CONSIGNES À SUIVRE >>
1 – Résumez en deux phrases le texte sur l'interdiction des sacs en plastique.
2 – D'après le texte sur l'interdiction des sacs en plastique, combien d'unités afficheraient les chiffres de l'utilisation du plastique à Maurice pour 2014 ?

TEXTE À LIRE >>
• • •

Mais se basant sur les témoignages des commerçants, on peut en déduire que les clients exigent des sacs en plastique non-conformes aux règlements. Certains clients refuseraient de payer le prix du sac réglementaire et favoriseraient alors un autre détaillant qui offre des sacs non-conformes à meilleur prix. Ce qui causerait un trafic des sacs en plastique non-conformes.

 

L’interdiction bientôt étendue aux bouteilles en plastique

Nous apprenons aussi qu’après ce premier succès, les autorités songent à amender la loi pour étendre l’interdiction à d’autres produits en plastique comme les bouteilles PET (Ndlr : polyéthylène téréphtalate, matière plastique recyclable utilisée pour la fabrication de bouteilles pour l’eau minérale ou les boissons gazeuses). Déjà, plusieurs producteurs de bouteilles PET ont revu à la baisse le pourcentage de résine de polypropylène utilisé dans leur production.

 

Satisfait des résultats

Les résultats de la première année de l’entrée en vigueur de la nouvelle loi sont considérés satisfaisants par les autorités. De ce fait, des amendements seront apportés à l’Environment Protection (Banning of Plastic Bags) Regulations 2015 en vue de réduire davantage l’utilisation du plastique à Maurice, dont les chiffres pour 2014 afficheraient 300 millions d’unités.

Notons aussi que malgré l’interdiction des sacs en plastique, il n’y a pas eu de grandes répercussions sur l’emploi.

 

Les neuf types de sacs permis

D’après l’Environment Protection (Banning of Plastic Bags) Regulations 2015, il est strictement interdit d’utiliser et de vendre des sacs en plastique avec ou sans manches ainsi que tous les sacs non biodégradables.

Il y a toujours toutefois neuf types de sacs qui sont permis :

  • Les rouleaux de sacs transparents pour les besoins alimentaires, comme les fruits de mer frais, les produits réfrigérés, la viande et les volailles.
  • Les sacs-poubelle.
  • Les sacs d’emballage où les produits sont scellés avant la vente sur le marché local ou pour l’exportation.
  • Les sacs à des fins agricoles.
  • Les sacs utilisés pour l’échantillonnage.
  • Les sacs pour le marché de l’exportation.
  • Les pochettes transparentes ne dépassant pas les 300 cm.
  • Les sacs transparents utilisés par les passagers transitant par l’aéroport.
  • Les sacs pouvant contenir les liquides, aérosols ou gels.

Les sacs interdits toujours présents

Nous avons fait le tour du Marché Central, des grandes surfaces, des magasins, des restos rapides et des commerçants de rue. On constate que l’utilisation des sacs en plastique interdits est toujours présente. Ainsi, les maraîchers au Marché Central disent qu’il est très difficile de cesser de s’en servir. La plupart d’entre eux rejettent la faute sur les membres du public. « Bann clients contre sac biodegradable akoz li pa solide », d’après un maraîcher. Malgré les nombreuses affiches « Non aux sacs en plastique » dans les rues de Port-Louis, les consommateurs ne semblent pas en être conscients, selon lui.

• • •

INFORMATIONS EXTRAITES >>

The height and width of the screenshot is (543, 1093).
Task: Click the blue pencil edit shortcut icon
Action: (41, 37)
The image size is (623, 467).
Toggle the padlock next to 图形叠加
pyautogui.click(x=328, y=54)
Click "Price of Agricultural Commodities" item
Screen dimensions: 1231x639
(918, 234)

• • •

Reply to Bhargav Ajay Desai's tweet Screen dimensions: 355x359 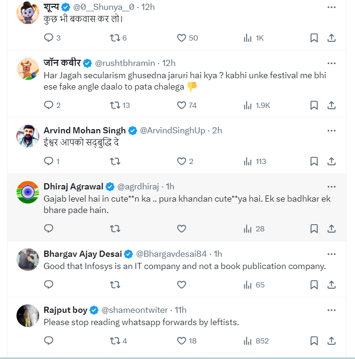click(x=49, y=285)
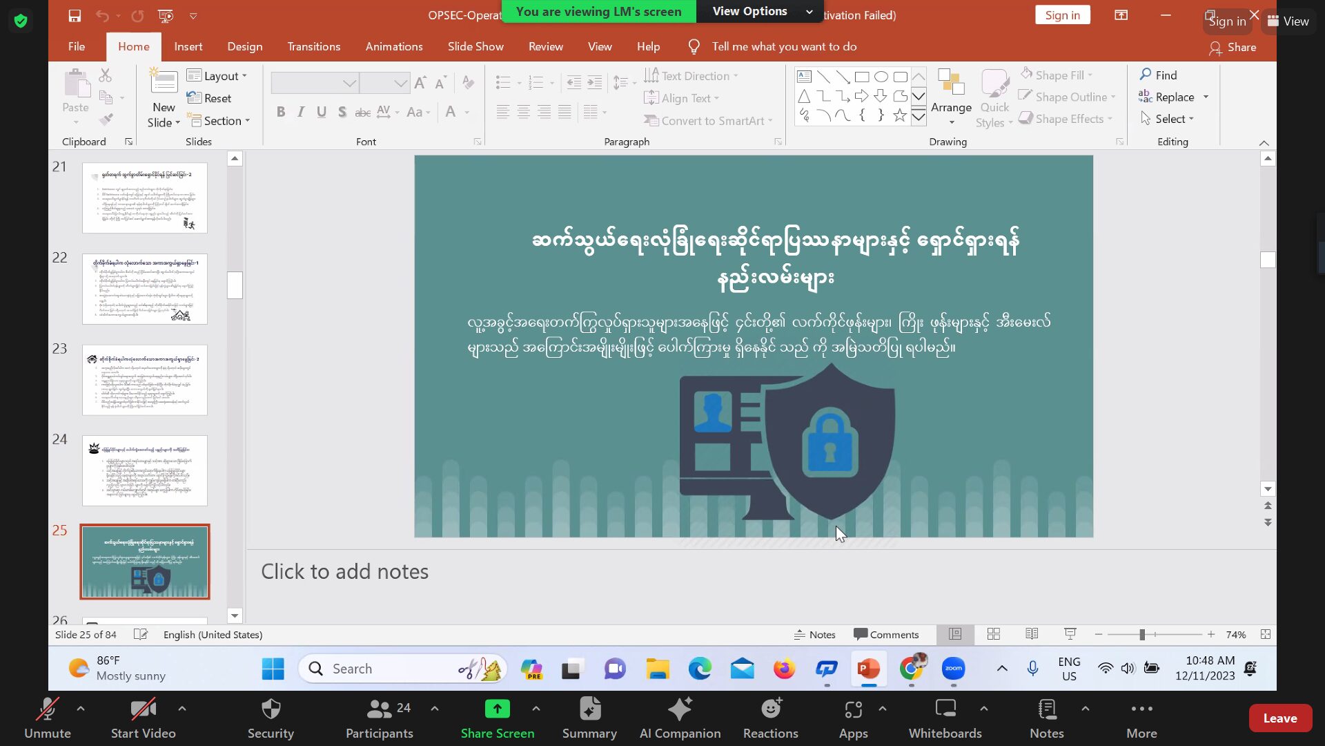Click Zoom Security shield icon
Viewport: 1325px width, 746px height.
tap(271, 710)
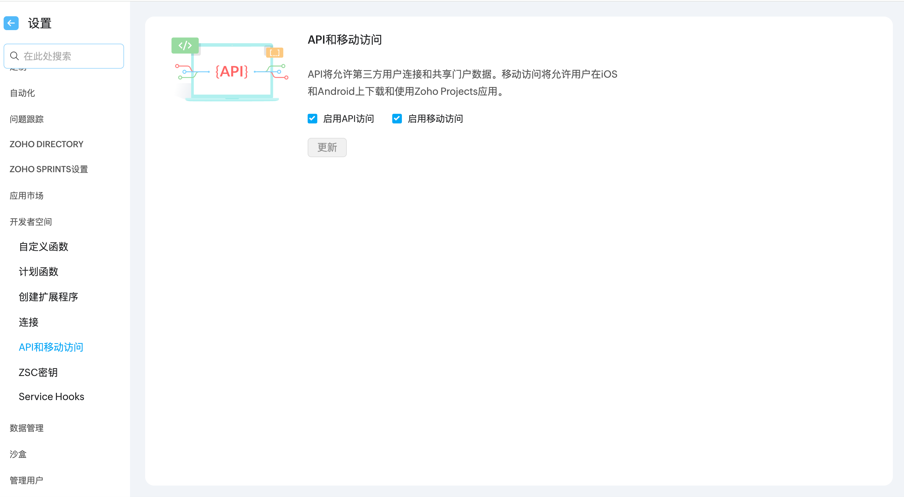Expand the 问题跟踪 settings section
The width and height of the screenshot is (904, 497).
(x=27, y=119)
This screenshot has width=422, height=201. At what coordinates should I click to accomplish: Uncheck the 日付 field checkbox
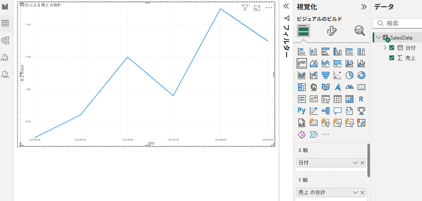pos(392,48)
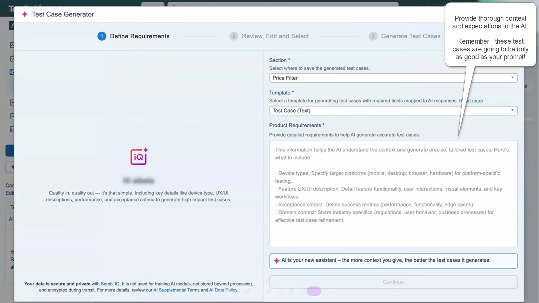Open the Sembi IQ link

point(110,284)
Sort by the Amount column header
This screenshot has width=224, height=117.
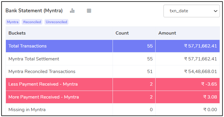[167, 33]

• • •

RÉPONSES >>
1 – Les autorités jugent satisfaisants les résultats de la première année de la loi interdisant les sacs en plastique à Maurice et envisagent de l'étendre à d'autres produits, comme les bouteilles PET. Neuf types de sacs restent toutefois permis, et les sacs interdits sont encore utilisés, la plupart des maraîchers du Marché Central en rejetant la faute sur les clients.

2 – 300 millions d'unités.